---------- PROVIDED RECORDS ----------
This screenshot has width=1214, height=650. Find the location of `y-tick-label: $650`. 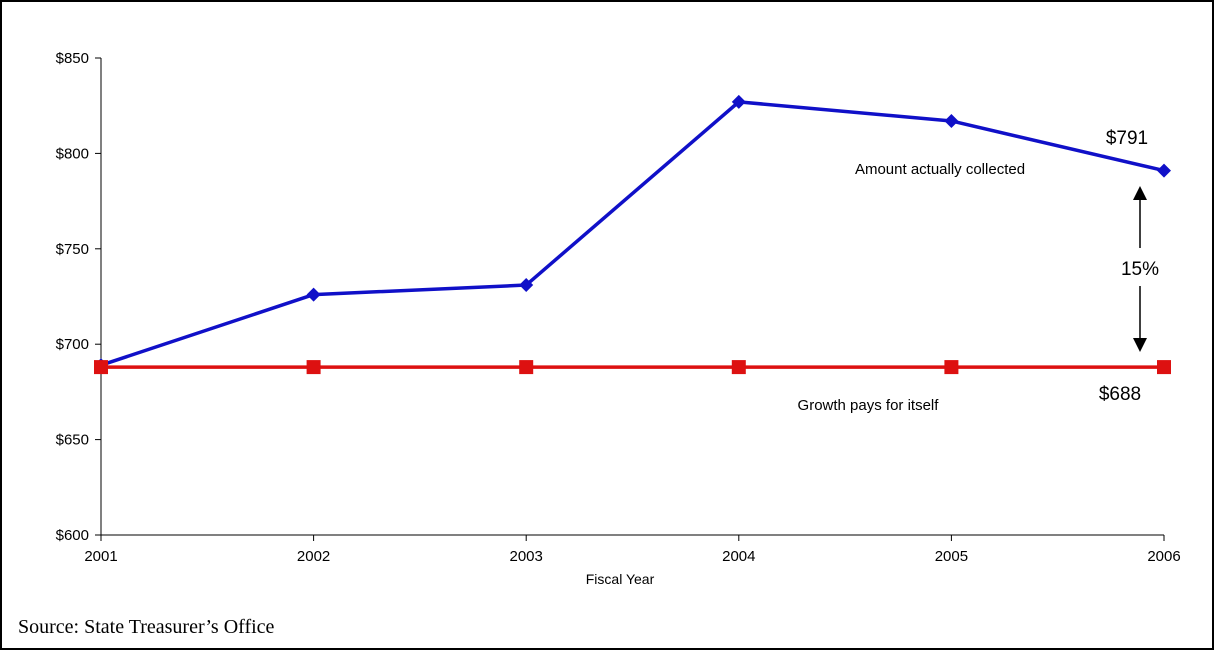

y-tick-label: $650 is located at coordinates (72, 440).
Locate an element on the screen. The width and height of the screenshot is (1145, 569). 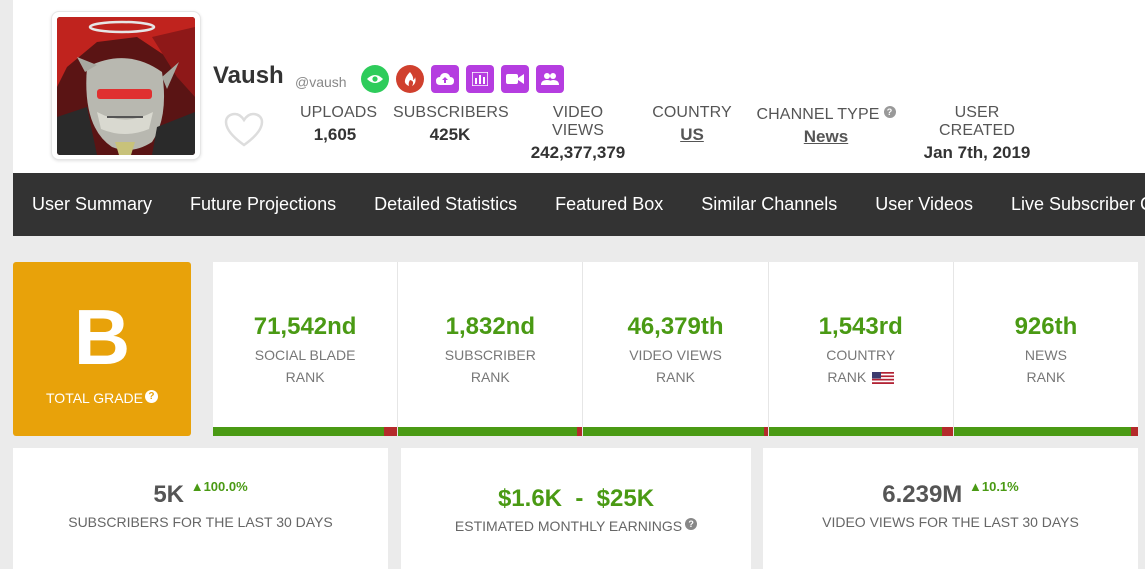
video-camera-icon is located at coordinates (515, 79).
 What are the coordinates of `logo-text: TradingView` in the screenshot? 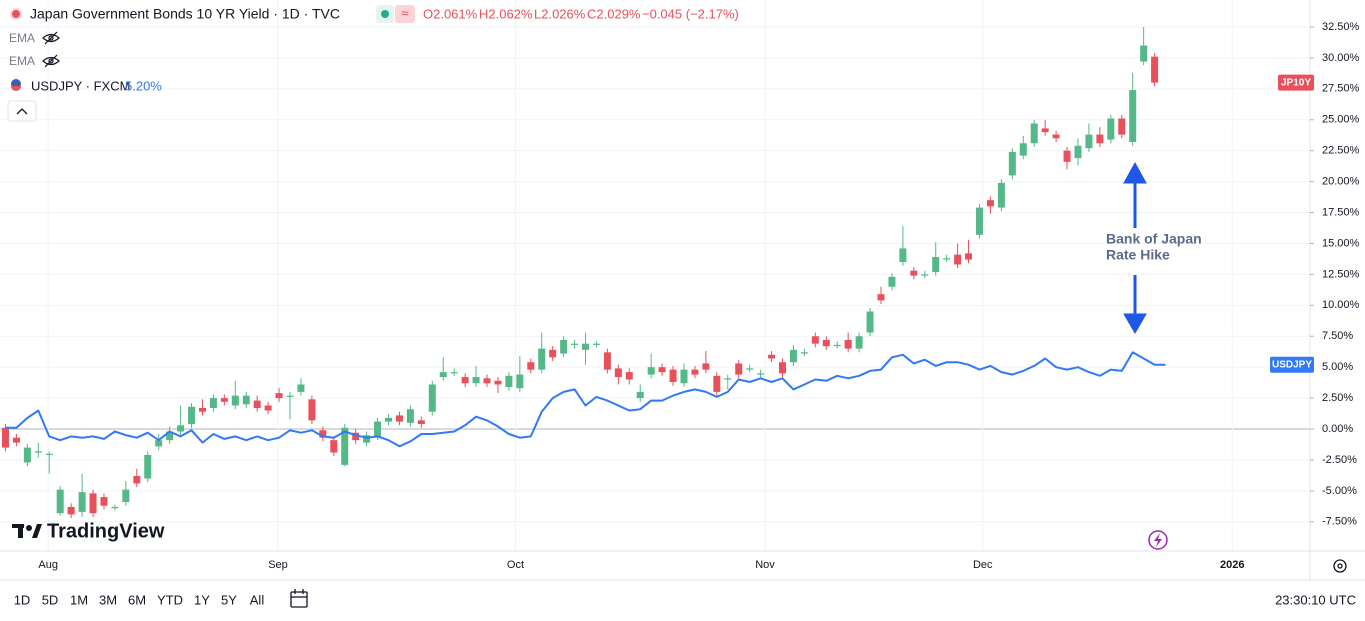 It's located at (106, 531).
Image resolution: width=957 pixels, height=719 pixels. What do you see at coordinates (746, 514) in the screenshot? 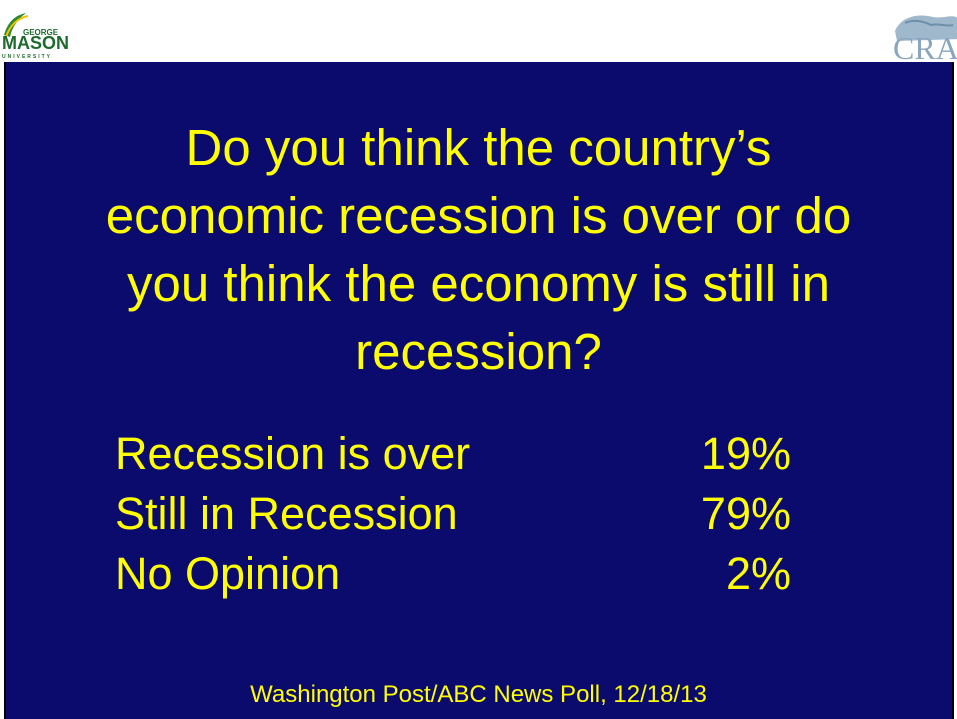
I see `result-value: 79%` at bounding box center [746, 514].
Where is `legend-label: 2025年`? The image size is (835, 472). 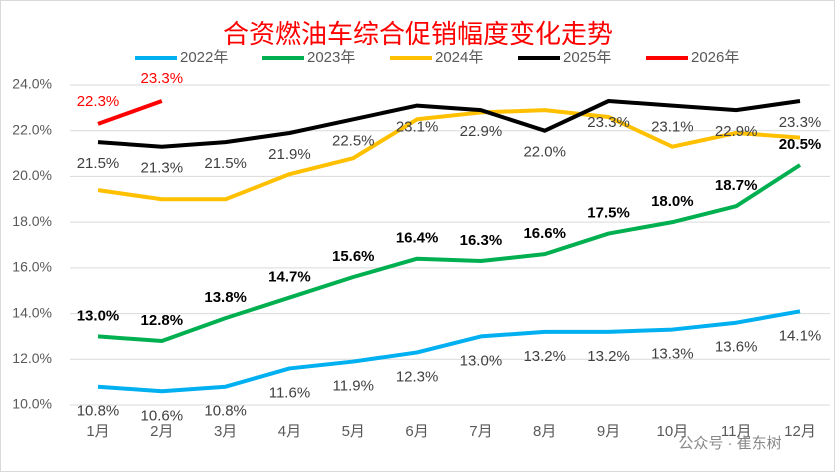
legend-label: 2025年 is located at coordinates (587, 58).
----------
Copy out the entries above word for word, from the very start through the line containing "video-camera-icon is located", with both ends included, and leave the pictures out.

_EXPECTED OUTPUT_
This screenshot has width=1214, height=650. Find the location of `y-tick-label: $650`. 

y-tick-label: $650 is located at coordinates (72, 440).
Locate an element on the screen. The width and height of the screenshot is (1145, 569). 
video-camera-icon is located at coordinates (515, 79).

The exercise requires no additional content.